Ancak bu noktada diğer karakterlerden hiçbiri sormamasına rağmen Behcet akıllara gelebilecek “hiç zararı yok mu?” sorusunu da cevaplandırma gereği hisseder:

“Fakat bu hususta gözü yıldıran bir şey varsa o da elektrikin tehlike-i azîmesidir. Misâl: Newyork şehrini örümcek ağı gibi kaplamış olan milyonlarca teller üzerinden o kadar müthiş ve 2000 volta kuvvetinde şedîd cereyânlar geçiyor ki ufak bir temas ile mevti vücûda getirirler. Elektrik tehlikelerine şimdiye kadar birçok kişiler kurban olmuşlardır. Bunlara en birinci misâl: sigarasını bir elektrik lambasından yakmak isteyen bir adam ile telgraf tellerini düzletirken kapıldığı cereyân-ı şedîdin tesîriyle tutuşup göz önünde yanan telgraf memurudur.”[44]

Diğer karakterlerden hiçbiri zararlar hususunda soru sormadıkları gibi kendiliğinden anlatmaya başlayan Behcet’in sözü Nuri tarafından kesilir:

“Nuri- Deminden elektrikin vücûda getirdiği şeyleri sayarken bir de foto telgraf dediniz. Acaba acele ile yanlış mı söylediniz? Fotograf mı diyecekdiniz? Çünkü deminden elektrikle de fotograf oluyor demiştiniz?
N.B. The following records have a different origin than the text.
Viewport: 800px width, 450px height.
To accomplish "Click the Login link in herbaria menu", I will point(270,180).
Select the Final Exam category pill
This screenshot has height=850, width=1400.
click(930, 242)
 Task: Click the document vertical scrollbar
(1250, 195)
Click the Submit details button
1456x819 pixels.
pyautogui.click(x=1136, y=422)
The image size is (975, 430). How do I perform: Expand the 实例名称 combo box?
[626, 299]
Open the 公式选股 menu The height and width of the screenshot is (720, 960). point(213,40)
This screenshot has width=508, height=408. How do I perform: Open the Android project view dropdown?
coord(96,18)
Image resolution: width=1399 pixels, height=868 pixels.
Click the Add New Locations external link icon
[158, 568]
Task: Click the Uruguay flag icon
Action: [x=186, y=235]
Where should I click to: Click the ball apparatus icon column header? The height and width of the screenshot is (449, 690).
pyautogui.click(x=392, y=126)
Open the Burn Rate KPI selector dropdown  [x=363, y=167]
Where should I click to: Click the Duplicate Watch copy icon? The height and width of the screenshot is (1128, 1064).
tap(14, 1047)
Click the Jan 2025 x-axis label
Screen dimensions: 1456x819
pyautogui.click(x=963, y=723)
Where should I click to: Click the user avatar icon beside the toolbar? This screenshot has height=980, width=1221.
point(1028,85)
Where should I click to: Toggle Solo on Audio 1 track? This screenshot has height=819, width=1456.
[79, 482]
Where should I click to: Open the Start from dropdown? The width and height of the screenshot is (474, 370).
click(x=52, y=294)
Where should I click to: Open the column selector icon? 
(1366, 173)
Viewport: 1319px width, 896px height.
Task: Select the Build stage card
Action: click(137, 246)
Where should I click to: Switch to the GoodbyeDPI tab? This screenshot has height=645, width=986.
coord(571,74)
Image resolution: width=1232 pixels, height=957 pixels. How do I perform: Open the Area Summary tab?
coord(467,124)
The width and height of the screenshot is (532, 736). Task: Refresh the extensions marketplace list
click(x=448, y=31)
-Hayır, foto telgraf yani ziyâ-ı elektriki vâsıtasıyla muhâbere esası pek sadedir. Gemiler arasında geceleyin muhâbereyi temin eyler. Birçok elektrik lambaları sıra ile dizilmiştir. Her bir elektrik lambası bir düğmeyi hâizdir. Lambaları yakıp söndürmek bu düğmeler vâsıtasıyla olur. Şimdi bu lambalardan iki veya üç iş’âl edildikte uzaktan nokta ve yirmisi hat gibi görünür.

-Ha anladım! Demek asıl telgrafta olduğu gibi lambalardan teşkîl edilen bu hat ve noktalar elifbâya tatbîk olunacak.”[45]

Ardından yazar, elektriğin yaptığı faydalı işlerin akıl almazlığına vurgu yapma ihtiyacı ile sözü Alaaddin Bey’e verir.

“Alaaddin Bey dedi ki:

-Savan![46]... Haydi elektrik ile müteharrik bir makine yapılarak buğday öğütülsün, sütten tereyağı çıkarılsın, hamurlar yoğurulsun, bunlara aklım erer. Fakat elektrik nasıl tahta siler, ortalık süpürür, kunduraları temizler? Buna bir türlü akıl ermiyor.

-Pek sade. Misâl: kapınızın önünde elektrikle müteharrik, bir mihver etrafında devr eyleyen fırçalar var değil mi? Kunduranızı iki fırçanın ara yerine kor ve cereyânı sevk eylersiniz. Fırçalar dönerek kunduranızı temizler. Süpürgeler de böyle cereyân elektriki ile hareket eyliyor.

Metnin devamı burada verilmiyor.